Ahmed Benchemsi affirme également que des personnes proches du pouvoir n’ont aucun intérêt à faire avancer les réformes...

Saïd Jedidi : Historiquement, dans tous les processus de changement, il y a eu des noyaux de résistance. Tous les Marocains en sont conscients. Mais je crois que la volonté du Roi est suffisamment puissante pour les vaincre.

Quels progrès en matière de liberté d’expression tenez-vous à souligner ?

Saïd Jedidi : Les transformations au sein de la RTM. Auparavant, celle-ci servait de porte-parole du gouvernement ainsi que de chaîne de vidéo et de musique à l’usage discrétionnaire de fonctionnaires. Devenue désormais « Société nationale de radio et de télévision », elle est autonome vis-à-vis du gouvernement, tout en continuant à bénéficier d’un soutien financier public. La RTM a été chargée de se mettre au service de tous les Marocains, y compris ceux de l’opposition.
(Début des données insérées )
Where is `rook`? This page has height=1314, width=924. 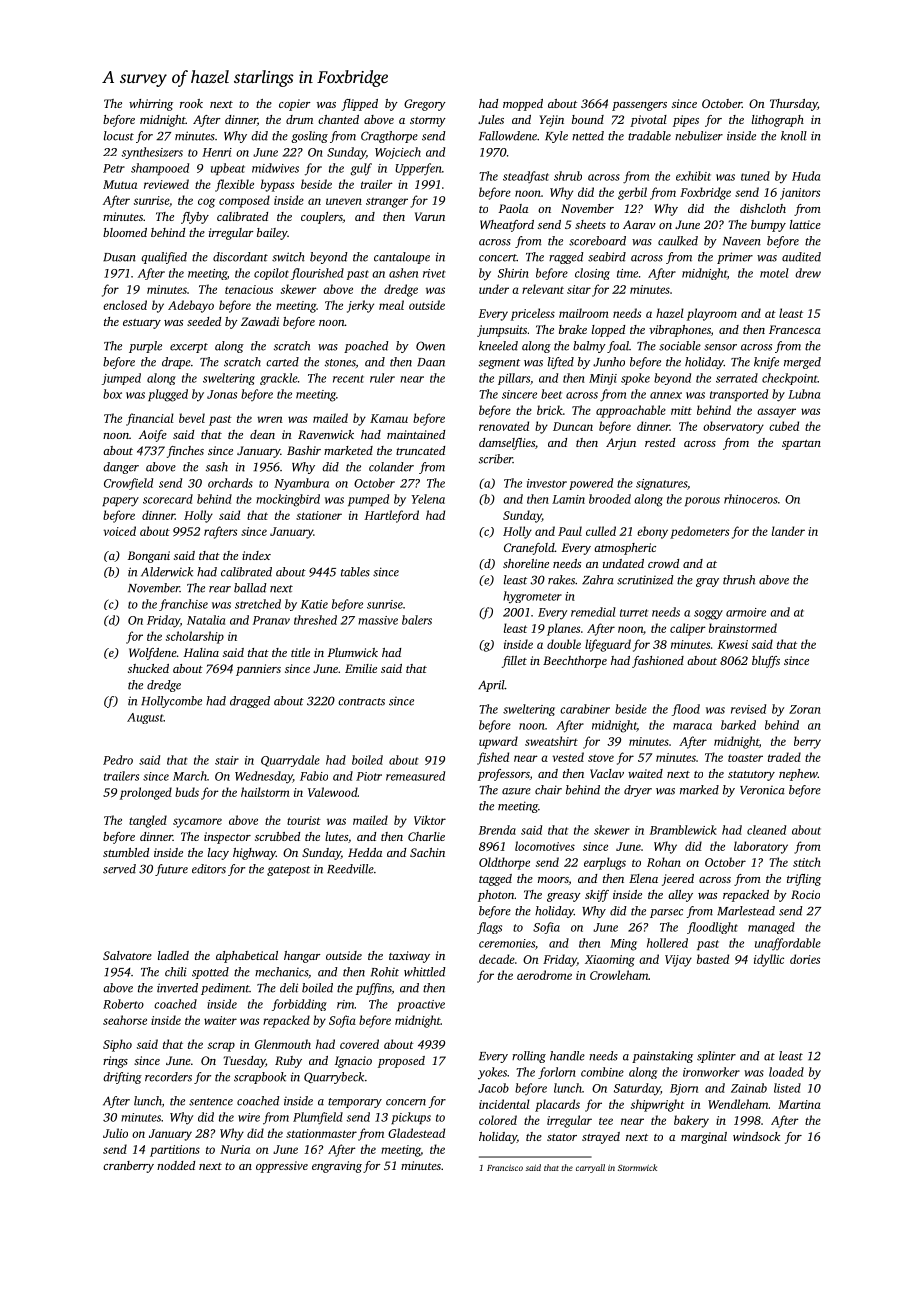 rook is located at coordinates (191, 103).
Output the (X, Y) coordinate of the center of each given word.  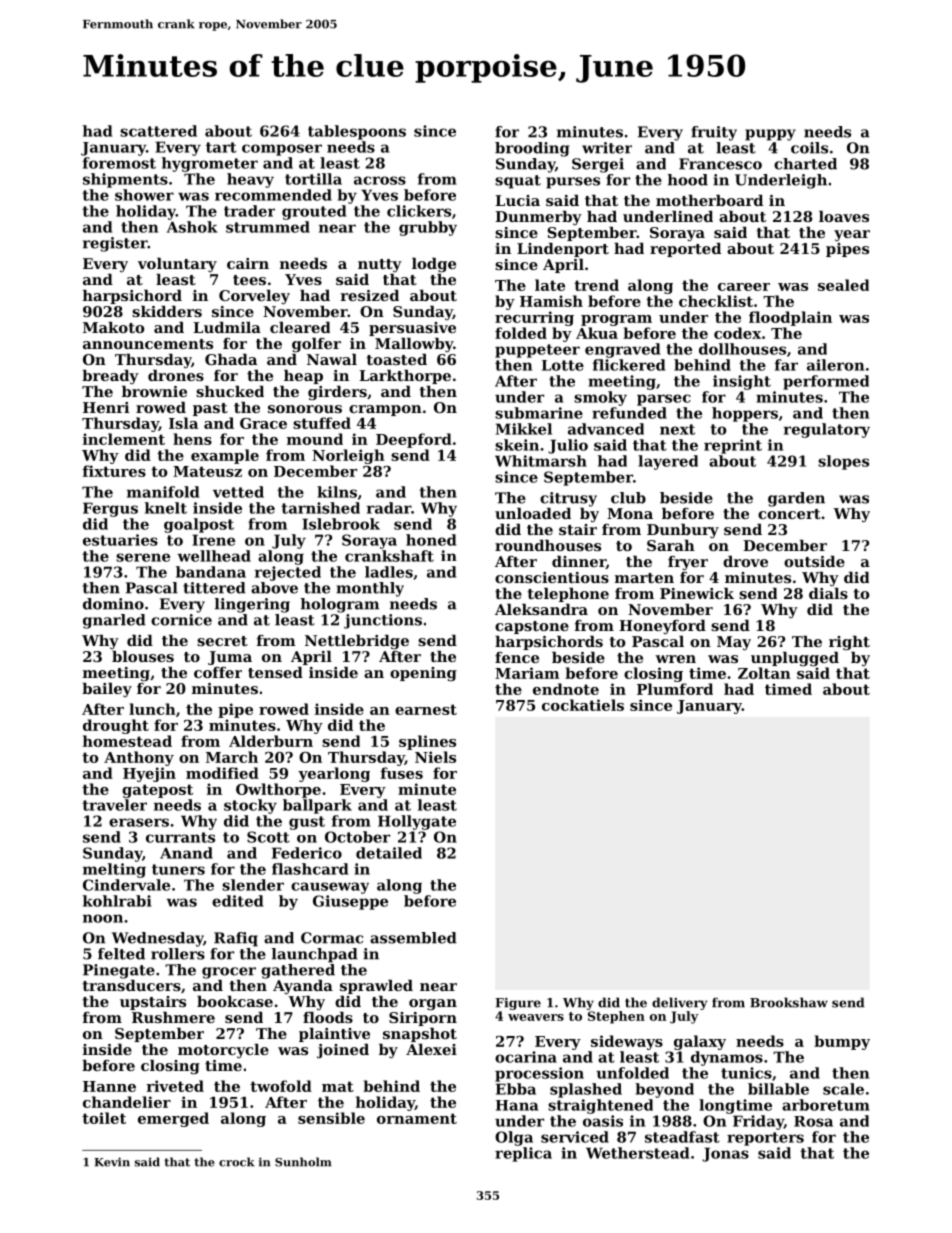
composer (282, 150)
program (616, 320)
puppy (770, 135)
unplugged (795, 659)
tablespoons (357, 132)
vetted (238, 492)
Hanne (109, 1086)
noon (103, 918)
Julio (568, 446)
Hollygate (417, 822)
Depuis un an, nous sommes occupés à mettre en place un système démocratique de gestion, comprenant un conseil d’administration auquel participent tous les employés de la société.

Les partis politiques et d’autres secteurs de la société sont-ils eux aussi représentés dans ce Conseil ?

Saïd Jedidi : En font partie le Ministère de la communication et la Haute autorité de la communication audiovisuelle (HACA), tout comme les partis politiques, le Syndicat national de la presse marocaine et d’autres organisations syndicales, comme la Confédération démocratique du travail. Il existe au sein du Conseil un équilibre démocratique entre tous les représentants, les décisions étant prises de manière collective, et non plus dictées par le gouvernement ou par le ministre de l’information.

D’autres radios, privées, doivent également se joindre l’année prochaine à la RTM. Qu’en est-il aujourd’hui ?

Saïd Jedidi : Contrairement à ce qui se passe dans la majorité des pays du tiers monde, au Maroc il y a eu une libéralisation du secteur audiovisuel [1]. Le monopole de l’Etat n’existe plus. Actuellement, tout le monde peut présenter son projet auprès de la HACA. Je crois qu’il doit y avoir au moins une vingtaine de projets sérieux introduits jusqu’à présent. Et il ne cesse d’en arriver.

Que pensez-vous de la publication des caricatures du prophète Mahomet ?

Saïd Jedidi : Je crois que la liberté d’expression ne peut pas donner lieu à autant de xénophobie, de racisme et d’intolérance, comme on l’a vu ces derniers jours. Je ne perçois aucune différence entre ceux qui ont publié et reproduit ces caricatures et les membres d’Al Qaïda. Dans les deux cas, c’est du terrorisme religieux. Ces caricatures ne font qu’alimenter la thèse de la guerre des civilisations avancée par l’islamisme radical et elles rendent impossible la vie de ceux qui croient à la coexistence pacifique.

Les réactions parfois violentes, se justifient-elles pour autant ?

Saïd Jedidi : On ne peut pas nous demander de rester passifs face à une insulte si grave, à une profanation. C’est une ligne rouge à ne pas franchir ! Je peux vous assurer que les musulmans, qui sont plus d’un milliard, ne permettront jamais que cela ait lieu à nouveau !

[1Le Parlement marocain a donné le feu vert, en novembre 2004, à la libéralisation du paysage audiovisuel du pays. Une première dans les pays du Maghreb. Ainsi, la radio officielle et des chaînes marocaines publiques - RTM et 2M - seront transformées en sociétés nationales ouvertes aux capitaux privés. La Haute autorité de la communication audiovisuelle (HACA) a été chargée d’étudier les nombreux projets présentés. Les résultats seront connus en mars 2006.